Pointing records for screenshots and pages
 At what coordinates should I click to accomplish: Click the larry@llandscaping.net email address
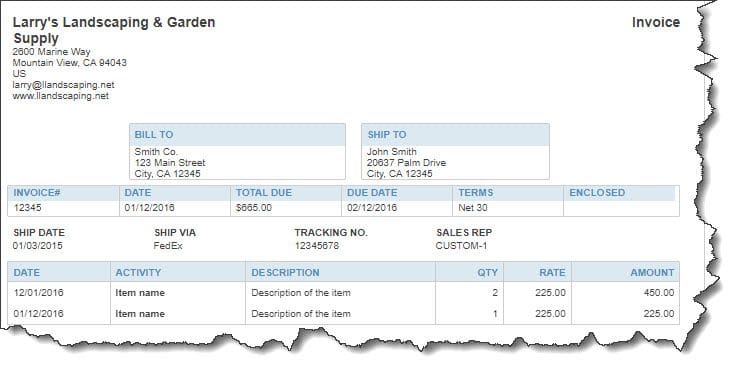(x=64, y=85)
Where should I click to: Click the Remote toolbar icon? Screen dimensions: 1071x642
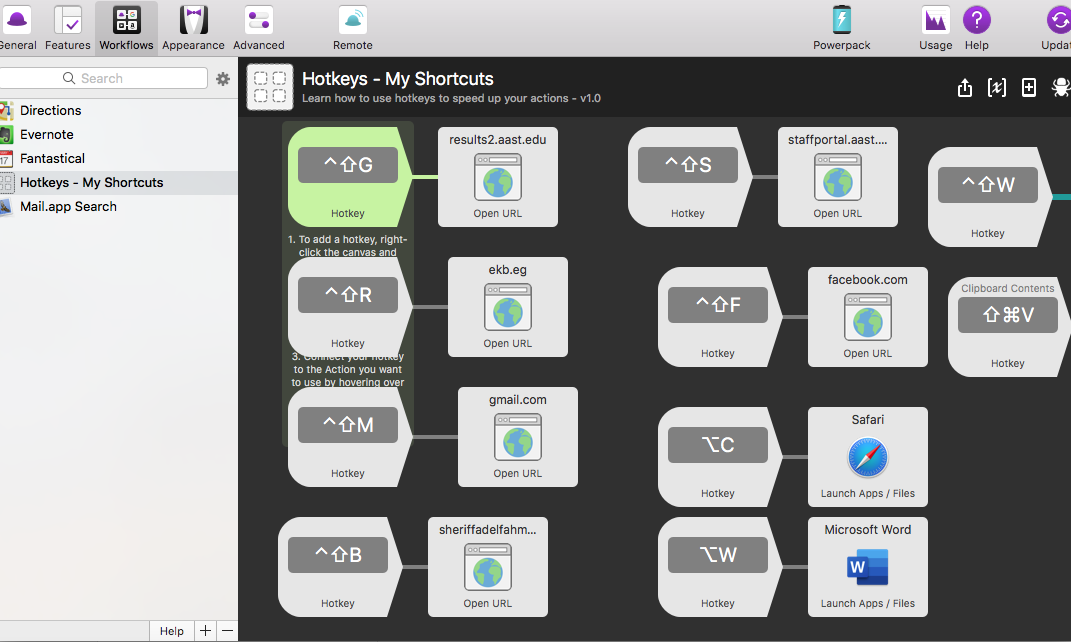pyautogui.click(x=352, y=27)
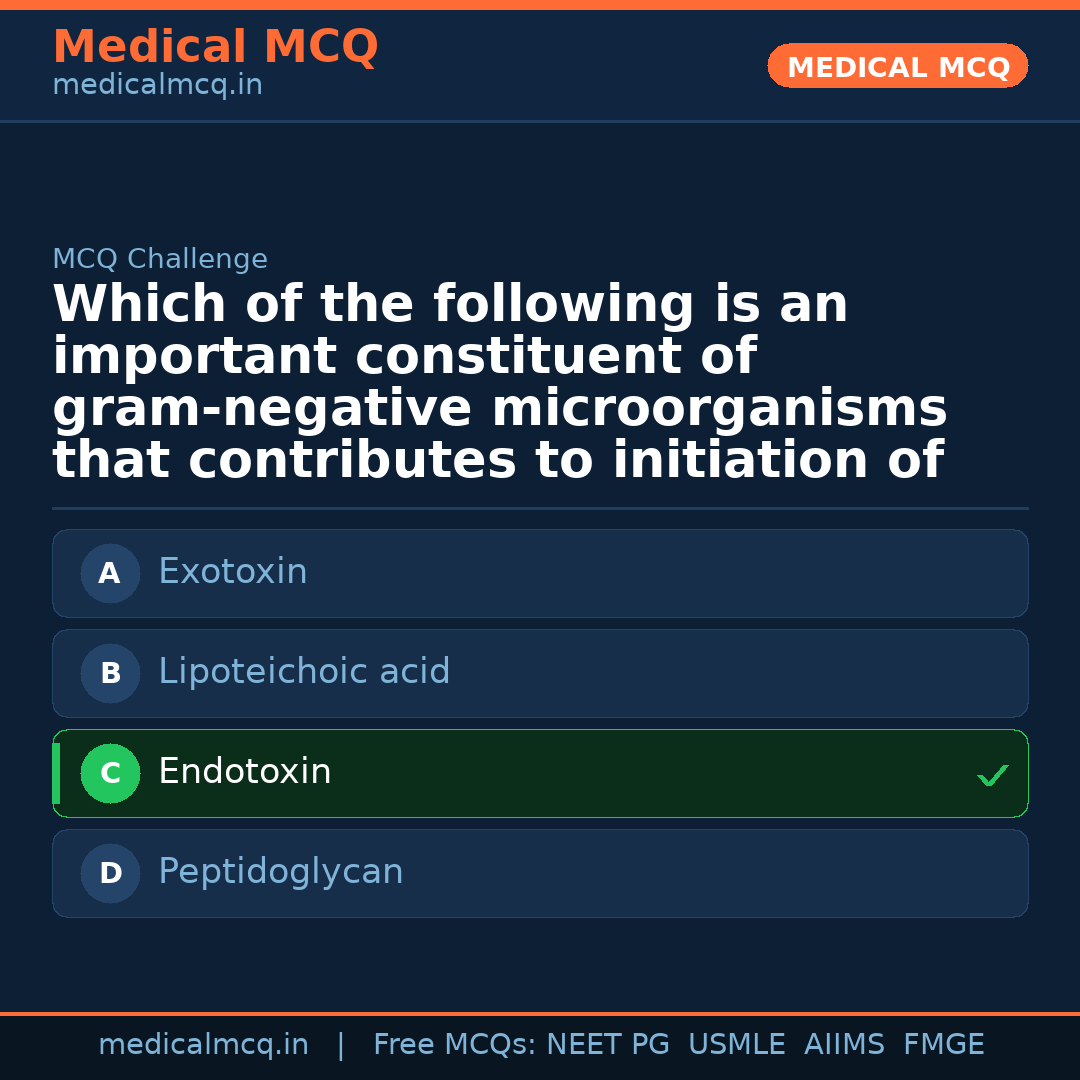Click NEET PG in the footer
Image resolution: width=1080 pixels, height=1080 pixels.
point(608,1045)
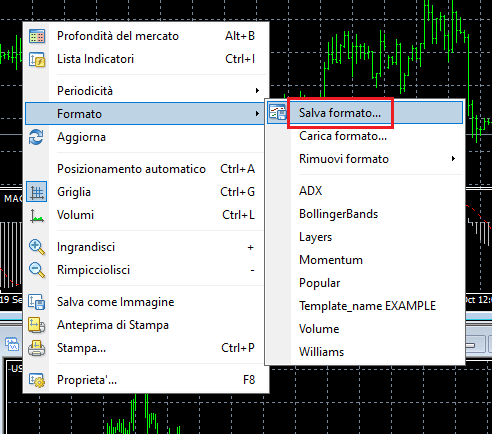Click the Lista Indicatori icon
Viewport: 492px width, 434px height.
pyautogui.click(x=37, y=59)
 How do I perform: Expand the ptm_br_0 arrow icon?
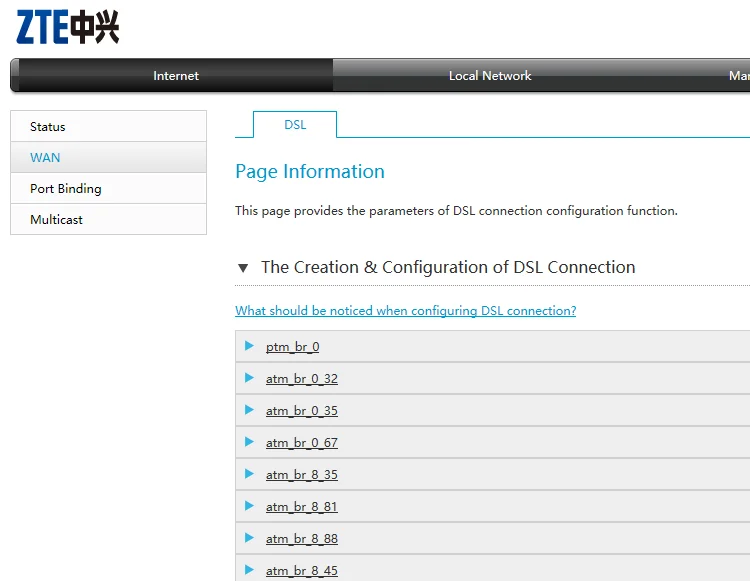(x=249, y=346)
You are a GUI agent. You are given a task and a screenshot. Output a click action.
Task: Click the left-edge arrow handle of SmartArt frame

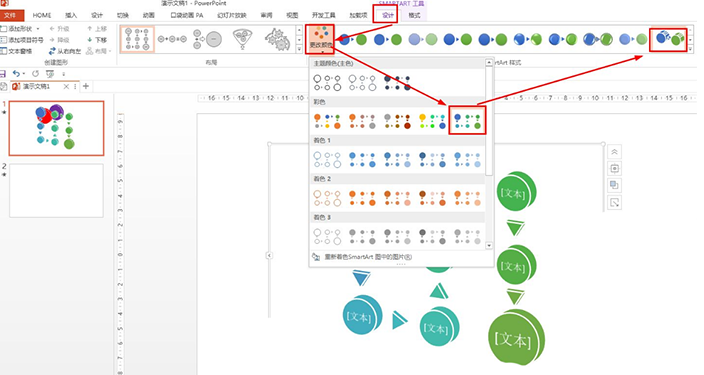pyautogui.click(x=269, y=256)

--

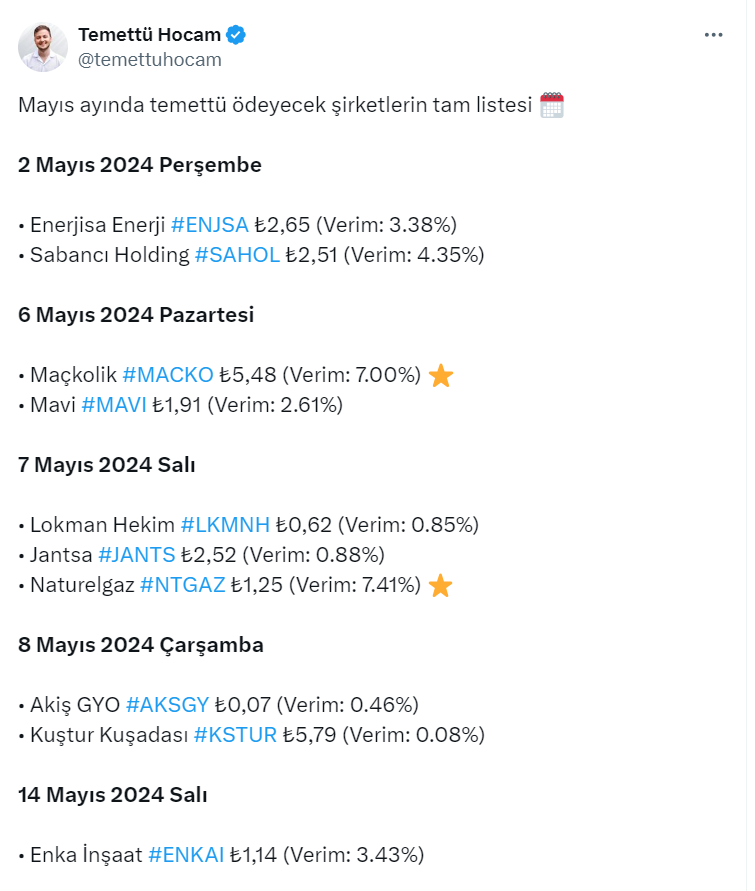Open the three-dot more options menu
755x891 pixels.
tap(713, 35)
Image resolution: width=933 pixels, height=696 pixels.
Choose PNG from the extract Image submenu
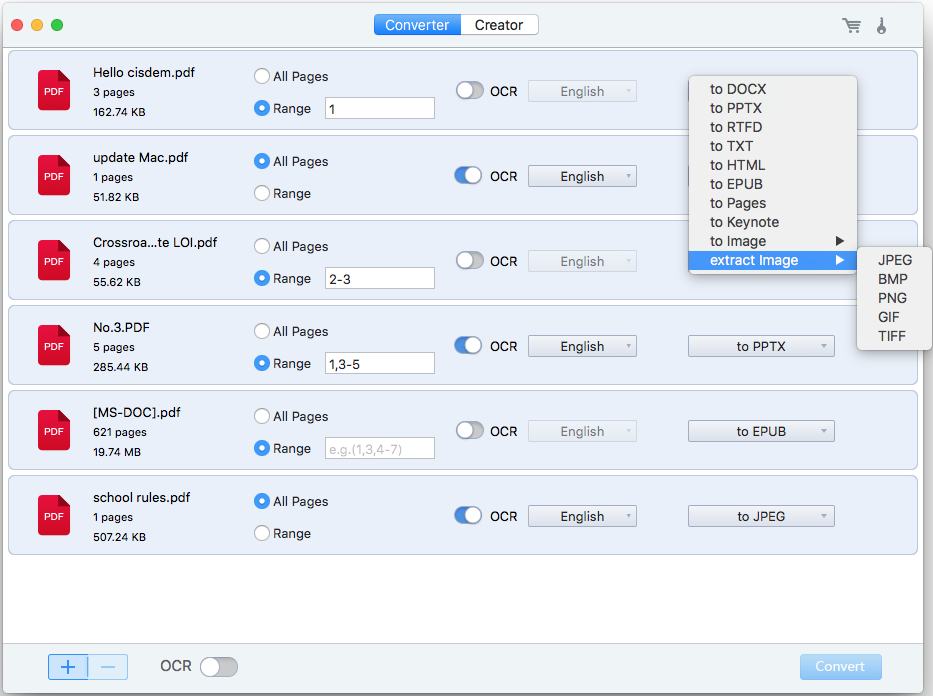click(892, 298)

> _Work instructions_: Start at the line that contains "You are a GUI" and stop after the line that contains "pyautogui.click(x=269, y=256)", then rewrite those lines as a JSON list of strings with one string per line. Skip blank lines and leave the pictures out.

> _Output for this task_:
[
  "You are a GUI agent. You are given a task and a screenshot. Output a click action.",
  "Task: Click the left-edge arrow handle of SmartArt frame",
  "pyautogui.click(x=269, y=256)"
]